A medida que los retos para la seguridad alimentaria aumentan y cruzan fronteras, debemos redoblar esfuerzos para reducir la vulnerabilidad en todas sus dimensiones y fortalecer la resiliencia de los sistemas alimentarios. Para lograr esto, se requieren acciones coherentes y eficaces que tomen en cuenta tanto aspectos socioeconómicos como ambientales, que permitan dar un acompañamiento crítico que asegure el buen funcionamiento del sistema alimentario, las actividades productivas y el comercio durante la pandemia.


[1] El informe rastrea los números y las ubicaciones de las personas que más necesitan alimentos de emergencia, nutrición y asistencia de medios de vida.

[2] La inseguridad alimentaria aguda se produce cuando la incapacidad de una persona para consumir los alimentos adecuados pone su vida o sus medios de vida en riesgo inmediato.

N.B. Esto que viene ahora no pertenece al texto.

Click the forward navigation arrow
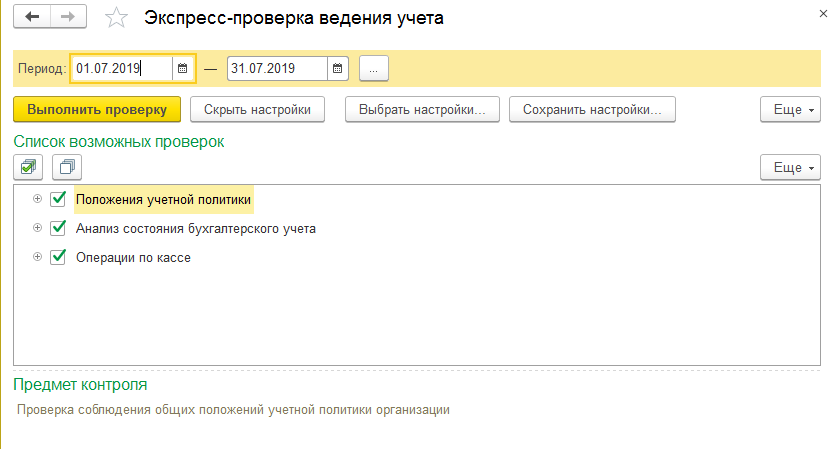 (x=67, y=17)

[3] La clasificación de la Fase Integrada de Seguridad Alimentaria (también conocida como escala IPC, por sus siglas en inglés), es una escala estandarizada que integra información sobre seguridad alimentaria, nutrición y medios de vida. La escala comprende valores entre 1 y 5. Un IPC Fase 3 indica que al menos el 20 por ciento de los hogares tienen brechas significativas en el consumo y disponibilidad de alimentos. A partir de esta Fase es necesario tomar medidas urgentes para proteger los medios de vida y disminuir las brechas de consumo y disponibilidad de alimentos (FSIN, 2020).

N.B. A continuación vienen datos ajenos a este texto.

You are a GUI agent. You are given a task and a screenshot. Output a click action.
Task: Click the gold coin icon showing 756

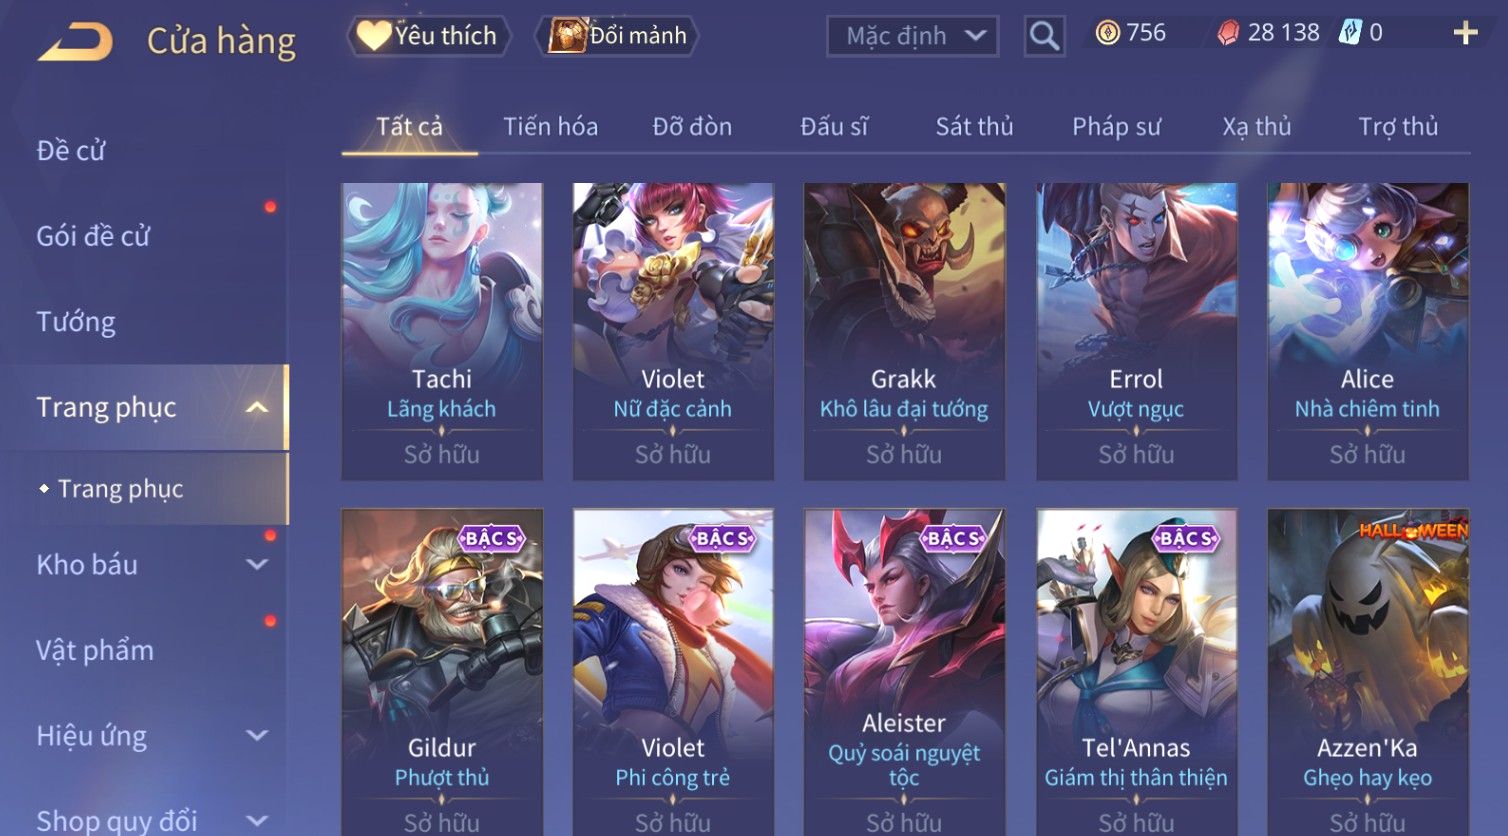tap(1107, 34)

[4] Este es el nivel más alto de inseguridad alimentaria y desnutrición documentado por la FSIN desde la primera edición del informe en 2017.

[5] Según la FSIN (2020), los principales impulsores del hambre fueron: conflictos (77 millones de personas en inseguridad alimentaria aguda), fenómenos climáticos (34 millones de personas) e impactos económicos (24 millones de personas).

[6] Según la FAO, que monitorea a las langostas del desierto, este enjambre se cataloga como un brote en este momento, y no como una plaga, pues esta se define como una infestación generalizada de una o más regiones durante al menos un año (ONU, 2020b).

[7] Según la FAO (2014), esta plaga migratoria figura entre el grupo fitófagos que representan uno de los principales desafíos para la seguridad alimentaria mundial.

[8] Esta región de África se caracteriza de que haya uno o ningún ciclón por año, sin embargo, las lluvias provocadas por dos que se produjeron en 2018 y ocho en 2019, generaron las condiciones húmedas propicias para la proliferación de las langostas.

[9] Según World Wildlife Fund (WWF), si bien no se ha obtenido evidencia definitiva, la teoría más aceptada hasta el momento, es que el virus SARS-CoV-2 es el resultado de la recombinación entre dos virus zoonóticos diferentes, provenientes de dos animales silvestres, uno cercano al RaTG13 encontrado en murciélagos del género Rinopholus y el otro encontrado en el pangolín malayo (Manis javanica) (WWF, 2020).

[10] Por ejemplo; VIH, SARS, Dengue, H1N1, Zika, MERS, Ébola, etc., son como el cambio climático, desastres provocados por el hombre debido al abuso de la naturaleza.

[11] Este fenómeno climático afectó significativamente su puntaje en el índice comprendido en el período 1997-2018, y refleja el grado de vulnerabilidad que tiene Nicaragua hacia un evento climático de dicha naturaleza.

[12] Permite estimar el grado de estrés térmico que sufre un animal relacionado con los cambios de temperatura superficial. Según Farm Animal Welfare Education Center (FAWEC) (2015), por cada unidad de ITH>72, la producción de leche por vaca día-1 puede disminuir hasta 0.2 kg. Un ITH<74 representa el umbral de confort para los rumiantes (Leupolz-Rist et al., 2017).

[13] Según el Instituto Nacional de Desarrollo (INIDE), el 47.4 por ciento de la población nacional, tienen empleos que son retribuidos por debajo del mínimo salarial, o que no aprovecha completamente su capacidad laboral. Estos se caracterizan por ser de tiempo no completo (INIDE, 2020).

[14] Según el IV Censo Nacional Agropecuario (CENAGRO), en Nicaragua, el 85 por ciento de los productores tienen explotaciones agropecuarias menores de 50 mz (CENAGRO, 2012).